Y no pensaba ceder ninguna posesión más. Ya era bastante malo estar en la miseria mientras otros se enriquecían con sus creaciones como para que ahora le quitaran sus últimas pertenencias.

—Oigan, ¿si todo esto tiene tanto tiempo aquí guardado no valdría también mucho dinero aunque solo sea basura? Ese cofre, por ejemplo —señaló Tom el baúl que Giulio había descartado con desdén—. He visto programas en el canal de historia donde pagan miles de dólares por cosas más simples que eso. ¿No deberíamos llevarlo?

—¿Quién va a pagar tanto por un cofre podrido? —pensó Giulio en voz alta.

Aparentemente algún coleccionista demente.

Terminaron llevando el baúl luego de un rápido debate. Lo cargaron entre Marice y Tom a lo largo del bosque, sorteando piedras y árboles mientras conversaban en voz baja sobre todo lo que conseguirían una vez que lograran encontrar un comprador fiable.

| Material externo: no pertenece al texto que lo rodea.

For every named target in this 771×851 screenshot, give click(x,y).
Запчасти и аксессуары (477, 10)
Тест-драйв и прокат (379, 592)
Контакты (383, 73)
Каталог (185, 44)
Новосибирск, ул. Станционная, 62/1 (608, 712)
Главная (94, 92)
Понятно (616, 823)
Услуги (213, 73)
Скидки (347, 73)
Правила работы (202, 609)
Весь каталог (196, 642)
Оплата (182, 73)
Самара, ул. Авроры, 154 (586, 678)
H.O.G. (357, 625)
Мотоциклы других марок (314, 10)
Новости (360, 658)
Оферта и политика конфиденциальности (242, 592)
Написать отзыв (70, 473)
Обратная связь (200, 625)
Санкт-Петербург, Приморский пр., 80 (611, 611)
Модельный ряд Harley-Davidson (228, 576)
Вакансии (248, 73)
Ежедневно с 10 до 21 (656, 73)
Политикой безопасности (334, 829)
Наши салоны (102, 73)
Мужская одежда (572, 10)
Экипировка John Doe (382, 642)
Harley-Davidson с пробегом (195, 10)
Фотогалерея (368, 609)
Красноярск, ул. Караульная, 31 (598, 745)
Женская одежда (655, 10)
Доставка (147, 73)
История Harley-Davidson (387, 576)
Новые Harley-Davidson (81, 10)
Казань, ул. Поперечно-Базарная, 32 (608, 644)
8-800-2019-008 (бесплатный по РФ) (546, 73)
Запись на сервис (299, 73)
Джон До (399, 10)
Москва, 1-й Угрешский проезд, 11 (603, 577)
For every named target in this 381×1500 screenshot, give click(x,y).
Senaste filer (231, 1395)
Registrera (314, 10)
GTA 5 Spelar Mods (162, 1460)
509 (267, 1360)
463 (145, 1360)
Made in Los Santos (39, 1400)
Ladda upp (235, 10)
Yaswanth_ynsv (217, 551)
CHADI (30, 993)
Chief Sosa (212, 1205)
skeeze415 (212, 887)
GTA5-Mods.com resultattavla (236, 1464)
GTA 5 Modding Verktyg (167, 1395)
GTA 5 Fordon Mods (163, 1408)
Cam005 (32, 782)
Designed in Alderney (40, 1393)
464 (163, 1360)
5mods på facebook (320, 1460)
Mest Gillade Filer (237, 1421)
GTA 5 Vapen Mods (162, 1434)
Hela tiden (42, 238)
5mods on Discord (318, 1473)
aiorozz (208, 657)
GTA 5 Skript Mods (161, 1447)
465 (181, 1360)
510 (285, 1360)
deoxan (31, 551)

Marice había insistido en preguntar por el cuaderno que Giulio había guardado en el interior de su sudadera y no había desistido hasta que Giulio le había prometido que le permitiría hojearlo. Al parecer era un hallazgo muy valioso, el último más grande en toda la historia humana, o eso había dicho su amigo.

Giulio lo creía. Hasta ese momento había visto muchas de sus pertenencias ser subastadas y mostradas al mundo en la televisión, generando un asombro inaudito en quienes tenían la oportunidad de asistir a museos y exhibiciones para apreciarlas de cerca.

Se sentía halagado, por supuesto. Si bien siempre había tenido el cariño y el apoyo de la gente, nunca había creído que llegaría el día en el que vería su nombre recorriendo el ancho del mundo.

Maestro Brelisa, lo llamaban. El pintor de monstruos.